Your goal:
Take the data below and copy exactly the lines starting at the one with "Privacy Policy (104, 2519)" and finishing at the one with "[LISTA EMERGENCIA ECONÓMICA", both included.

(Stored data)

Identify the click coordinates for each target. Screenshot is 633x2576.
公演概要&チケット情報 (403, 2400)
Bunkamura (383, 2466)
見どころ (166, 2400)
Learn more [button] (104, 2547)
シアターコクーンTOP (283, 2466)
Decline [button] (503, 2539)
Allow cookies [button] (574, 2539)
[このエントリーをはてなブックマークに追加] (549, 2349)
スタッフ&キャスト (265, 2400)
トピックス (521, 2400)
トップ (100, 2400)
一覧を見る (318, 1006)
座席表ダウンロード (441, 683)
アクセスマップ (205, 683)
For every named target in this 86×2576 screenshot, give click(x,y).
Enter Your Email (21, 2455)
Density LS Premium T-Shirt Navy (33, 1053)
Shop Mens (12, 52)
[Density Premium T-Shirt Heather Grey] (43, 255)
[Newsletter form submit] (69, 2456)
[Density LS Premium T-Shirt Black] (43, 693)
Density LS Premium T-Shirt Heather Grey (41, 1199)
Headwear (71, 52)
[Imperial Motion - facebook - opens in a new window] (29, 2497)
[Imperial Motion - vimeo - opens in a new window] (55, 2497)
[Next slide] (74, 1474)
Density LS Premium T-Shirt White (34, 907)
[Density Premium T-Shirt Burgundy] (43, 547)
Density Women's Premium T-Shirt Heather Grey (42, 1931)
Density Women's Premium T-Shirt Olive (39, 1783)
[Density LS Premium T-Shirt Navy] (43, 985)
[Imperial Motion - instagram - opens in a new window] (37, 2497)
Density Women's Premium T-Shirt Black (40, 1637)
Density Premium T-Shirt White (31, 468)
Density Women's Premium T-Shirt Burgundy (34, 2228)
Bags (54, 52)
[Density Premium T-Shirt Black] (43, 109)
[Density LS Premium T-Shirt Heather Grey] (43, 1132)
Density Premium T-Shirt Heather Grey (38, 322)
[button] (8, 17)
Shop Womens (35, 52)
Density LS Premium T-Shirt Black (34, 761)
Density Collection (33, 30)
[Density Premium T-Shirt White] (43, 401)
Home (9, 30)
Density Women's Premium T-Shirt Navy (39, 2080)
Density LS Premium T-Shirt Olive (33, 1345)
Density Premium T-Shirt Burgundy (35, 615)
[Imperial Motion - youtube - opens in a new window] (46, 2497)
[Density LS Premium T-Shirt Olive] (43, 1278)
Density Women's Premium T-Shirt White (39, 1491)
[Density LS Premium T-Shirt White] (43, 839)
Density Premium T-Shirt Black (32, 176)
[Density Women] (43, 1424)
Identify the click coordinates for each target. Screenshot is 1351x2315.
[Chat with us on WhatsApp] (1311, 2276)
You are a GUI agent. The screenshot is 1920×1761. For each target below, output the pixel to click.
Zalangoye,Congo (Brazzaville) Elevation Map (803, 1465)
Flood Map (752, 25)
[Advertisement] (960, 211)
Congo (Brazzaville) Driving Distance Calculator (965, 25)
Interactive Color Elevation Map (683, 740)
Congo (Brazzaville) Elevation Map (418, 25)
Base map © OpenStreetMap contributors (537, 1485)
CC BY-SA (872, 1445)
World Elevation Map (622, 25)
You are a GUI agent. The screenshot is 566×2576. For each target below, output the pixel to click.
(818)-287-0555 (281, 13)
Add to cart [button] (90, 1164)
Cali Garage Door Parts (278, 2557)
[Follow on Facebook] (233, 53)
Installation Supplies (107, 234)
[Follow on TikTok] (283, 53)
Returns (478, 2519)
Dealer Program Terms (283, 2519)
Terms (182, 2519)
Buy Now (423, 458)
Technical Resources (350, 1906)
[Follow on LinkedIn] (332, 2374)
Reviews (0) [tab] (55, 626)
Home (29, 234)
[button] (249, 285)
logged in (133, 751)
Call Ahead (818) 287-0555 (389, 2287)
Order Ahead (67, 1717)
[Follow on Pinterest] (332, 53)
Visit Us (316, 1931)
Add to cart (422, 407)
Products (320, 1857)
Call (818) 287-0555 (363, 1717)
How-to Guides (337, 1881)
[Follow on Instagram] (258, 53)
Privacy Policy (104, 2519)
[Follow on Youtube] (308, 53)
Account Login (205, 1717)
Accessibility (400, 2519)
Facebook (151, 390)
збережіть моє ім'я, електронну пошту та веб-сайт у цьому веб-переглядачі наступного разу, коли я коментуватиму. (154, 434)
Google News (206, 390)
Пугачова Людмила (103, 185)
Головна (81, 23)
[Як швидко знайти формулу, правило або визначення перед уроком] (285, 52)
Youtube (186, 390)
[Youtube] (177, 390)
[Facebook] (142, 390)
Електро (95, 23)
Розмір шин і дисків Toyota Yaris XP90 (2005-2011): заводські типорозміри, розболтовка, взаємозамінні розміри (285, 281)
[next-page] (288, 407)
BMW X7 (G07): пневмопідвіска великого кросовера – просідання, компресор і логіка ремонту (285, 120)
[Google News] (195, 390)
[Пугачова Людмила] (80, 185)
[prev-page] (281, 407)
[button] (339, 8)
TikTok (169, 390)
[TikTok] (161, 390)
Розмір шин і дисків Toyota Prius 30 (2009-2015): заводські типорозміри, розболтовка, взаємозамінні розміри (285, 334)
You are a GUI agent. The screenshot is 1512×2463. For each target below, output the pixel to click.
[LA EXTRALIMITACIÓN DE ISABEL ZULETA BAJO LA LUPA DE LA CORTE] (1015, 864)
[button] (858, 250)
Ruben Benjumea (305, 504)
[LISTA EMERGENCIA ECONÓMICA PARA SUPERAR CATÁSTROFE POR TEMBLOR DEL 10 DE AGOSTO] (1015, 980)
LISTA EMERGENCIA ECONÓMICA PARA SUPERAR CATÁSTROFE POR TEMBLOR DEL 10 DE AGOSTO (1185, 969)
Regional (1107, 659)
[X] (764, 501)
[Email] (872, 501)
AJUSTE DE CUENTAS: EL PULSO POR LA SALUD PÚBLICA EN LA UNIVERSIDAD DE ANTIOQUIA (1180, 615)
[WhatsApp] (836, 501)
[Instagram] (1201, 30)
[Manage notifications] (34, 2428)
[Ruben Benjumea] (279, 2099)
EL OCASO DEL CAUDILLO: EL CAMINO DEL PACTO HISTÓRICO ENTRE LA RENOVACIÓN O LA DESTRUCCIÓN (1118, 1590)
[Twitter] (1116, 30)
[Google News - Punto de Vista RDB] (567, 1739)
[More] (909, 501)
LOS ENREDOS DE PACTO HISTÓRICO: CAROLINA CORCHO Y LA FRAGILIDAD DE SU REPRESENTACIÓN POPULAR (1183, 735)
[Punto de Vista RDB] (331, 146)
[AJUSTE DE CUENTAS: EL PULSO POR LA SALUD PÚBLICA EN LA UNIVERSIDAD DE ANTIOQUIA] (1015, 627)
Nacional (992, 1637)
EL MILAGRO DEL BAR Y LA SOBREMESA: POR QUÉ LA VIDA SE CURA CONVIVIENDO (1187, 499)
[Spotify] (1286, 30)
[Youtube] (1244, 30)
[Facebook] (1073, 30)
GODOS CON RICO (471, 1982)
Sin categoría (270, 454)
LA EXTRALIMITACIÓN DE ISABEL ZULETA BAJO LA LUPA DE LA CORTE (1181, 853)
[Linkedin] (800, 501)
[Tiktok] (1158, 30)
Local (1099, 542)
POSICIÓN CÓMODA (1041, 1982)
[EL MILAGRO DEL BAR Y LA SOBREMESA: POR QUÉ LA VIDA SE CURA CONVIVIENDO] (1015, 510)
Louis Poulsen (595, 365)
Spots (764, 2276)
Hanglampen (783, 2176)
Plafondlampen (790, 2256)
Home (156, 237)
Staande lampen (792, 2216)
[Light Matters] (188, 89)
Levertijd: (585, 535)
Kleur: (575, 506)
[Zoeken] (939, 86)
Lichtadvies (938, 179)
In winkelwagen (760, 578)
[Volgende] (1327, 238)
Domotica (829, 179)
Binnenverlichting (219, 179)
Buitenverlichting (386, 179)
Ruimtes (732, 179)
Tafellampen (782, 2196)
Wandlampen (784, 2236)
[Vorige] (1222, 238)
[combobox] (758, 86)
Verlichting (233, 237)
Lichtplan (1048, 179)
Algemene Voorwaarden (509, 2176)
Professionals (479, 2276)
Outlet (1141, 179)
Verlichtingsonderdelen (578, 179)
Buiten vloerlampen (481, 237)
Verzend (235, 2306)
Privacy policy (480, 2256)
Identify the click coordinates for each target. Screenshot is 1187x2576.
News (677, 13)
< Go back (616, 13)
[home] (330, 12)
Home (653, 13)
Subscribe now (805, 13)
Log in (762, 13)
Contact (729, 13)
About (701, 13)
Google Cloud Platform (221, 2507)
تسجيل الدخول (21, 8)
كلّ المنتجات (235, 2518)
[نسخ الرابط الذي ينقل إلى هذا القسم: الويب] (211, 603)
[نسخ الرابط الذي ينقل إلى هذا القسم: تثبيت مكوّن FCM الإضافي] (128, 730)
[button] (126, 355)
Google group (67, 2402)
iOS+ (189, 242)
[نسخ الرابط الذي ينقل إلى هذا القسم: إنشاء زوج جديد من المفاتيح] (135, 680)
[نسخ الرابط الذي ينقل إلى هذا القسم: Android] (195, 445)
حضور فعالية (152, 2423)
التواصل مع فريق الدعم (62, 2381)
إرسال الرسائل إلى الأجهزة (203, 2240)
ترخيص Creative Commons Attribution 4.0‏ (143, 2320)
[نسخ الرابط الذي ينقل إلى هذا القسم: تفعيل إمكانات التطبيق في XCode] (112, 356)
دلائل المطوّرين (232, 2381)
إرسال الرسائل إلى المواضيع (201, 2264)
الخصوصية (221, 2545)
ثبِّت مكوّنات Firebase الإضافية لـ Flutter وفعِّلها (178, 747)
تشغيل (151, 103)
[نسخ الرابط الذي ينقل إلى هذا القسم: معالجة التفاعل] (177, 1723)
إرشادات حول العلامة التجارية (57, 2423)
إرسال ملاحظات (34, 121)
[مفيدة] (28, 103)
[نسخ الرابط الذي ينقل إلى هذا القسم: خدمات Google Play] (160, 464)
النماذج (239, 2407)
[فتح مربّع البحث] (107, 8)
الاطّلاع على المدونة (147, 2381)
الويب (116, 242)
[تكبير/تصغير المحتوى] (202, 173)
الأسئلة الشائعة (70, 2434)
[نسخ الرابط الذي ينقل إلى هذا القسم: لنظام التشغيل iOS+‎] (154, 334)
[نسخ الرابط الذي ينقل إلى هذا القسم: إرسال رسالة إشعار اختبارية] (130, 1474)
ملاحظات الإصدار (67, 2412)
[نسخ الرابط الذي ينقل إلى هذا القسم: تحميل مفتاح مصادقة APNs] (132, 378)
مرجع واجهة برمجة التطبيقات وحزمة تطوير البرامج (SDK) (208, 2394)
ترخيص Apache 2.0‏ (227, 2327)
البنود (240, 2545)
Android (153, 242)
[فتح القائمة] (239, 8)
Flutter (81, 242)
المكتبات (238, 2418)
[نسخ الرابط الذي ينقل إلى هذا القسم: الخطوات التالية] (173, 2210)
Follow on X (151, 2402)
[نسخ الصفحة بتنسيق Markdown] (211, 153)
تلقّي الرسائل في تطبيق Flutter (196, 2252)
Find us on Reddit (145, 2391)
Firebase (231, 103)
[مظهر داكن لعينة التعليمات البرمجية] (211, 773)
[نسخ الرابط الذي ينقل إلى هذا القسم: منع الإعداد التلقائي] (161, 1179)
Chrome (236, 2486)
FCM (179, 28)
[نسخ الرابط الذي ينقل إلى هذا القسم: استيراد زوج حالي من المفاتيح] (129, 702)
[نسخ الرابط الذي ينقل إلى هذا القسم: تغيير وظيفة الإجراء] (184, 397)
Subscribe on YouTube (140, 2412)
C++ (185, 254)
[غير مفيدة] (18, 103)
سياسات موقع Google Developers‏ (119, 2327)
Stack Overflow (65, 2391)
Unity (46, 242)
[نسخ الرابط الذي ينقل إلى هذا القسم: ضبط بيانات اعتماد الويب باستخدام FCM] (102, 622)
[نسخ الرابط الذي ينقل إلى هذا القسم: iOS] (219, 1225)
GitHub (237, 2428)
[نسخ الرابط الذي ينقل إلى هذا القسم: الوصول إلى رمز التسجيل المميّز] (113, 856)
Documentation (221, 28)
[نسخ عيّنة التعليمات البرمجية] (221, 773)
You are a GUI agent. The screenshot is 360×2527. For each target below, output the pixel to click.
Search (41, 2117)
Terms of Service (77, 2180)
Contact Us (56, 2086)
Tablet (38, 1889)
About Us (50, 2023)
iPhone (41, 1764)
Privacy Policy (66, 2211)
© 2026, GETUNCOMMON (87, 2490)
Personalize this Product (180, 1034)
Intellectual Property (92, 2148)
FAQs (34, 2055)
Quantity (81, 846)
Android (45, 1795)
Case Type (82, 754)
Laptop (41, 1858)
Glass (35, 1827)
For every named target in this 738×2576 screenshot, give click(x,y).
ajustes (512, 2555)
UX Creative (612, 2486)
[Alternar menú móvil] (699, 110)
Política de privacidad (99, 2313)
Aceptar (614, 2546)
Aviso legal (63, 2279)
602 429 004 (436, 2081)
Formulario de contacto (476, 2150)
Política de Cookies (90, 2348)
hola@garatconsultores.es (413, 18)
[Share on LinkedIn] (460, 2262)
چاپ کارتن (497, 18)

Written solution:
Privacy Policy (104, 2519)
[Follow on Youtube] (308, 53)
Account Login (205, 1717)
Accessibility (400, 2519)
Facebook (151, 390)
збережіть моє ім'я, електронну пошту та веб-сайт у цьому веб-переглядачі наступного разу, коли я коментуватиму. (154, 434)
Google News (206, 390)
Пугачова Людмила (103, 185)
Головна (81, 23)
[Як швидко знайти формулу, правило або визначення перед уроком] (285, 52)
Youtube (186, 390)
[Youtube] (177, 390)
[Facebook] (142, 390)
Електро (95, 23)
Розмір шин і дисків Toyota Yaris XP90 (2005-2011): заводські типорозміри, розболтовка, взаємозамінні розміри (285, 281)
[next-page] (288, 407)
BMW X7 (G07): пневмопідвіска великого кросовера – просідання, компресор і логіка ремонту (285, 120)
[Google News] (195, 390)
[Пугачова Людмила] (80, 185)
[prev-page] (281, 407)
[button] (339, 8)
TikTok (169, 390)
[TikTok] (161, 390)
Розмір шин і дисків Toyota Prius 30 (2009-2015): заводські типорозміри, розболтовка, взаємозамінні розміри (285, 334)
You are a GUI agent. The screenshot is 1512×2463. For each target below, output the pixel to click.
[LA EXTRALIMITACIÓN DE ISABEL ZULETA BAJO LA LUPA DE LA CORTE] (1015, 864)
[button] (858, 250)
Ruben Benjumea (305, 504)
[LISTA EMERGENCIA ECONÓMICA PARA SUPERAR CATÁSTROFE POR TEMBLOR DEL 10 DE AGOSTO] (1015, 980)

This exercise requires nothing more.